* Short task 1
According to the reflections on federation CEO pay, on what date did Jerry Silverman publish his list of Chanukah Miracles?
* Short task 2
Quote every sentence in the reflections on federation CEO pay that ends with a question mark.
* Short task 3
Continue the reflections on federation CEO pay, starting after their final point.
--- start of Selection ---
Some reflections are in order (and, I would appreciate yours):
- When JFNA CEO and President Jerry Silverman published his very evocative list of Chanukah Miracles on December 10, shouldn't he have started with his own compensation?
- I look at the list of federation CEO compensation and conclude that in too may instances there are CEOs who are over-compensated when one examines comparable communal financial outcomes. Sure, all federations have become complex businesses but one CEO's compensation and benefits shouldn't be based, should it, on what another CEO earns? But, there it is, in black and white.
- The introductory analysis of the disparity in compensation between men and women in comparable roles should be a source of shame in all of our communal organizations.
- That same analysis indicates that some of our organizational leaders have been allowed to engage in the same forms of patronage that we decry in our political leaders and would never permit in a business context -- hiring of spouses and children. Any responsible Board would put an end to these practices.
- When a CEO is earning compensation let us say in excess of $400,000/year might they not be told that they will have to pay out of their own pockets for spousal travel or First Class airfare anywhere? Or is that too much to ask?
--- end of Selection ---
--- start of Data shown ---
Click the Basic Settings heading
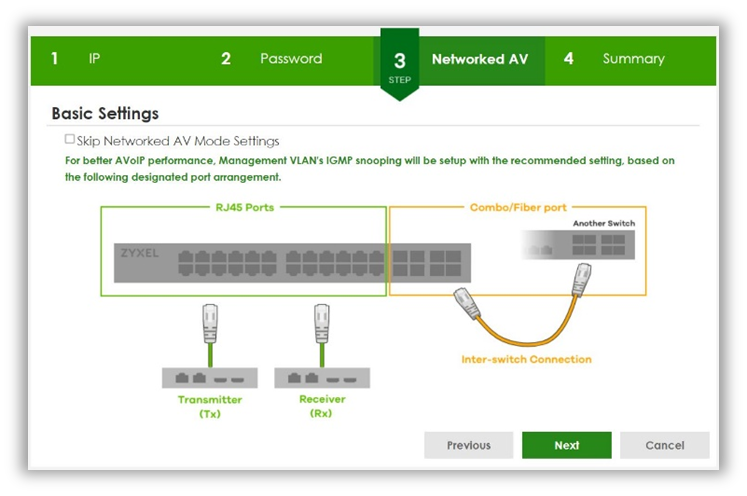This screenshot has height=496, width=747. (105, 113)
--- end of Data shown ---
* Final answer 1
December 10

* Final answer 2
- When JFNA CEO and President Jerry Silverman published his very evocative list of Chanukah Miracles on December 10, shouldn't he have started with his own compensation?
- Sure, all federations have become complex businesses but one CEO's compensation and benefits shouldn't be based, should it, on what another CEO earns?
- When a CEO is earning compensation let us say in excess of $400,000/year might they not be told that they will have to pay out of their own pockets for spousal travel or First Class airfare anywhere?
- Or is that too much to ask?

* Final answer 3
- And, then there is this: Compensation Committees in so many of the listed Jewish Communal organization have clearly become almost incestuous populated by those who have the closest relationships with those whose contracts they are negotiating and those whose compensation they are determining. That is the only conclusion that can be drawn from the incredible amounts being paid to some of these executives. The pages of The Forward have included stories on one organization that lost its charitable tax exemption, saw its fund raising diminish and still, over a period of years, awarded its CEO major compensation increases while apparently terminating that CEO's critics, lay and professional. At other organizations, key lay leaders are often hand-picked by the sitting CEO for their presumed loyalty to that CEO -- they can be "counted on." In one community, the legend is that with no governance process, the outgoing Board Chair unilaterally negotiated an employment contract extension with his "friend," the current CEO who had presided over a multi-year series of campaign and personnel failures and then presented it to "his" Board as a fait accompli. Is it any wonder that our communal instruments have lost our donors' trust.
- There seems to me to be a chutzpah factor in so much of this picture of executive compensation. In too many places the comparisons with large law firms rings true: there is "disparity index" between the highest paid professionals and not women alone -- everyone, or almost everyone, else
Thanks to The Forward for the public service.
And a wonderful 2013 to all.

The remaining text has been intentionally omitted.